Nicht transparent genug

Keine "Freunderlwirtschaft", keine "geschobene Partie", sagt das Innenministerium. Alles sei ordnungsgemäß abgewickelt worden. Auch beim Sicherheitsanbieter G4S selbst sieht man keine schiefe Optik - selbst wenn G4S-Chef Matthias Wechner als Vize-Kabinettchef im Innenministerium gewerkt hatte. Bekannt wurde unterdessen, dass elf Interessenten die Unterlagen für den Auftrag angefordert hatten - tatsächlich beworben hat sich nur ein einziges Unternehmen - nämlich G4S.

Die Auftragsvergabe hätte jedenfalls viel transparenter gestaltet werden sollen, sagt Manfred Nowak vom Institut für Menschenrechte an der Universität Wien. Denn während der Planung für Vordernberg sei der Menschenrechtsbeirat noch eingebunden gewesen, "und dann plötzlich nicht mehr". Und dann habe man aus den Medien erfahren, dass bereits ein Vertrag unter Dach und Fach sei - eine Entscheidung "völlig unter Ausschluss der Öffentlichkeit". Es sei zumindest der "Menschenrechtsbeirat alt" im Innenministerium nicht eingebunden gewesen, aber auch nicht die Volksanwaltschaft.

Karitative hinausgedrängt

Natürlich könne man aus dem Vertrag aussteigen, wenn beide Parteien übereinstimmen, oder man müsse sich zumindest überlegen, wie der Vertrag adaptiert werden kann, dass er aus völker- und verfassungsrechtlicher Sicht einwandfrei ist, so Nowak. Er hält karitative Organisationen wie Caritas, Diakonie oder Volkshilfe für geeigneter, die Schubhaftbetreuung zu übernehmen, wie dies auch schon bisher der Fall gewesen sei. Die seien aber zunehmend hinausgedrängt worden, "und durch einen einzigen, dem Innenministerium sehr nahestehenden Verein - den Verein Menschenrechte Österreich - zentralisiert" worden. Und nun werde vermehrt an Firmen delegiert.

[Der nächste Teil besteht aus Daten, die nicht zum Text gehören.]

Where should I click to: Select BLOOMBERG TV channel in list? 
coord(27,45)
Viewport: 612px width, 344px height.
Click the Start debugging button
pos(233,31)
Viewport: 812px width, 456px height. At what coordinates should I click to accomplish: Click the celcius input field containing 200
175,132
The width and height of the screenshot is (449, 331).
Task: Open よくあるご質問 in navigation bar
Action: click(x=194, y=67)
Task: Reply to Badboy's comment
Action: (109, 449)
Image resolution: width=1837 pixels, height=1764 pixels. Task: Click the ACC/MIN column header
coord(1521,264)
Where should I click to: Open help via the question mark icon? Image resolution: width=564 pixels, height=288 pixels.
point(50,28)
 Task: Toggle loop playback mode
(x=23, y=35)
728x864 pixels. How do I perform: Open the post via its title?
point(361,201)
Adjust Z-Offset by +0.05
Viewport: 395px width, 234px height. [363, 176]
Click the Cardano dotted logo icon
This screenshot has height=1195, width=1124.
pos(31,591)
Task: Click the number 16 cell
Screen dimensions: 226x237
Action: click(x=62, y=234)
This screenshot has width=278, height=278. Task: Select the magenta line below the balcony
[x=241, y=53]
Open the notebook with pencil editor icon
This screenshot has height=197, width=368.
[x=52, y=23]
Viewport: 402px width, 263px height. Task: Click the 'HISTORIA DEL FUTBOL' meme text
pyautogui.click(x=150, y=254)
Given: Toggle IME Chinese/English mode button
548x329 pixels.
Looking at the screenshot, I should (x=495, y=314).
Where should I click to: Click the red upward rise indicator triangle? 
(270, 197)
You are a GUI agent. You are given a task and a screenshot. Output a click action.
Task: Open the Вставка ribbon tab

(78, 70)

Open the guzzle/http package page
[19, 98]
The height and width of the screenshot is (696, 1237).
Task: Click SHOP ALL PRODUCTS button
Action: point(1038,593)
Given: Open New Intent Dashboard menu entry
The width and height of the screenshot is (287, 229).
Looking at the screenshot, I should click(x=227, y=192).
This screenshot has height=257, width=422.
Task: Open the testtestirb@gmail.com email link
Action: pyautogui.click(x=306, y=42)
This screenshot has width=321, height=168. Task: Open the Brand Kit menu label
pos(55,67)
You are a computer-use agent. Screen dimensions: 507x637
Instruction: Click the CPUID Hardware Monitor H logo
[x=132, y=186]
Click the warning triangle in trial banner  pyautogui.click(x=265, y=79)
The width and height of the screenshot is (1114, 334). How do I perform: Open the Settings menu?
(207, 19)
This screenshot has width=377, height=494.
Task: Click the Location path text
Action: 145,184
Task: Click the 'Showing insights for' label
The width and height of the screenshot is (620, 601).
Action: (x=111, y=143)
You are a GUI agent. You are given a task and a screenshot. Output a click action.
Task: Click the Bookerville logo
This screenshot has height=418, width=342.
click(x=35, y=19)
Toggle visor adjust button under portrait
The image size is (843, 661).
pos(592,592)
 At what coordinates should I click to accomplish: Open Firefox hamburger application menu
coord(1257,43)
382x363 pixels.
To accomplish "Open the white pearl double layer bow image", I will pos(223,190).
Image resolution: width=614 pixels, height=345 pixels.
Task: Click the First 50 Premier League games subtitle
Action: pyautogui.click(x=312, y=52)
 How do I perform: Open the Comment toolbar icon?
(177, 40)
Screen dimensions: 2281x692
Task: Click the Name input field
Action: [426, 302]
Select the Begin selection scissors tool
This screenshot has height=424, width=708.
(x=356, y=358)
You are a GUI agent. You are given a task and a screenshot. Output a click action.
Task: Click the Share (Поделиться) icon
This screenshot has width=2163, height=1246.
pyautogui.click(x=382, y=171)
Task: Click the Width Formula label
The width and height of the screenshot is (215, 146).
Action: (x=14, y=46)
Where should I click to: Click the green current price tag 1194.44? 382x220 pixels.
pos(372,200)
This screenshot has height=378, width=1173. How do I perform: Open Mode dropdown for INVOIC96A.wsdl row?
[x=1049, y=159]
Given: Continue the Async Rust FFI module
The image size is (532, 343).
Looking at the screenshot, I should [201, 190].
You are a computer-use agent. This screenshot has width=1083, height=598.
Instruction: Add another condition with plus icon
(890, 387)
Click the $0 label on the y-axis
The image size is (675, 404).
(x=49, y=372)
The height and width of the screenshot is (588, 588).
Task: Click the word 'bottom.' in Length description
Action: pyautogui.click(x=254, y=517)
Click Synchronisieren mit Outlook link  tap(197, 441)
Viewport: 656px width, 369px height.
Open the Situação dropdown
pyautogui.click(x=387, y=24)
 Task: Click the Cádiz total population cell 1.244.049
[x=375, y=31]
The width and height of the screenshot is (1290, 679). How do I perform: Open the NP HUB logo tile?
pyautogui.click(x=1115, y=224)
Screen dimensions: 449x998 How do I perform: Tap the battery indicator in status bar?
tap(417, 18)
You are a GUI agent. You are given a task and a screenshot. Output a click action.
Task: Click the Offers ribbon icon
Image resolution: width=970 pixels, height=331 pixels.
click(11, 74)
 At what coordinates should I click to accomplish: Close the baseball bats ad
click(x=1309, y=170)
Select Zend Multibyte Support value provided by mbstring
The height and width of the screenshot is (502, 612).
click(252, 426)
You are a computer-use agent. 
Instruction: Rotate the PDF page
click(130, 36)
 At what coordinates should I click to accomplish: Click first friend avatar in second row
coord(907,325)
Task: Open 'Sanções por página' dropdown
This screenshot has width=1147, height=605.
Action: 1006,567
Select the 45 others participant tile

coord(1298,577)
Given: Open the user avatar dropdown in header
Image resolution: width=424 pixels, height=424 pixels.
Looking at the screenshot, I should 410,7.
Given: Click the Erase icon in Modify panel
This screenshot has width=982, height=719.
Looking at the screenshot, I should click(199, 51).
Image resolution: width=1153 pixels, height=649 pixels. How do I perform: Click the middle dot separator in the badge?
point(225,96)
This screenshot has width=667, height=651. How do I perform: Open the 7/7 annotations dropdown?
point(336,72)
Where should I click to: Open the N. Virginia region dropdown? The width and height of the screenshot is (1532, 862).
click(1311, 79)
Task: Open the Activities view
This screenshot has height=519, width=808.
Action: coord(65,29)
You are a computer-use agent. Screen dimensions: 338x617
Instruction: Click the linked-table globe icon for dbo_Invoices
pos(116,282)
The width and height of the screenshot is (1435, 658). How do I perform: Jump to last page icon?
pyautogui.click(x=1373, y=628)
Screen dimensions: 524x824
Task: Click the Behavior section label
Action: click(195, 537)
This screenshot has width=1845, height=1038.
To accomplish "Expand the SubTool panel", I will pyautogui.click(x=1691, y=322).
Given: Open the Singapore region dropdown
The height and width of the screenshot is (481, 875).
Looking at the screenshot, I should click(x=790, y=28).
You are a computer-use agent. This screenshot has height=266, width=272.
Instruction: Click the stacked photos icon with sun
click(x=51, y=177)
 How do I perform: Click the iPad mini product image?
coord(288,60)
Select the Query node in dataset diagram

Alles was hoheitlich ist, sollte aber in staatlicher Hand bleiben, sagt Nowak, denn die Exekutive sei dafür auch entsprechend ausgebildet und verfüge über das Gewaltmonopol. G4S argumentiert, dass sobald Gewalt im Spiel sei, sich die privaten Sicherheitsbediensteten ohnehin zurückhielten. Nowak lässt das nicht gelten: "Wenn ich als G4S-Mitarbeiter sehe, da geht einer auf den anderen mit einem Messer zu, dann muss ich handeln. Da kann ich nicht sagen, bitte hört auf und wartet, bis ich irgendwo einen Exekutivbeamten finde. Das geht nicht." Schließlich verfüge der Staat nicht umsonst über das Gewaltmonopol. wenn er das aufgibt, verliert er eine seiner Kernkompetenzen, sagt Nowak.

Am kommenden Montag steht die Affäre Vordernberg auf der Agenda der Volksanwaltschaft. Sie wird abklopfen, welche rechtlichen Fragen in dieser Causa geprüft werden müssen.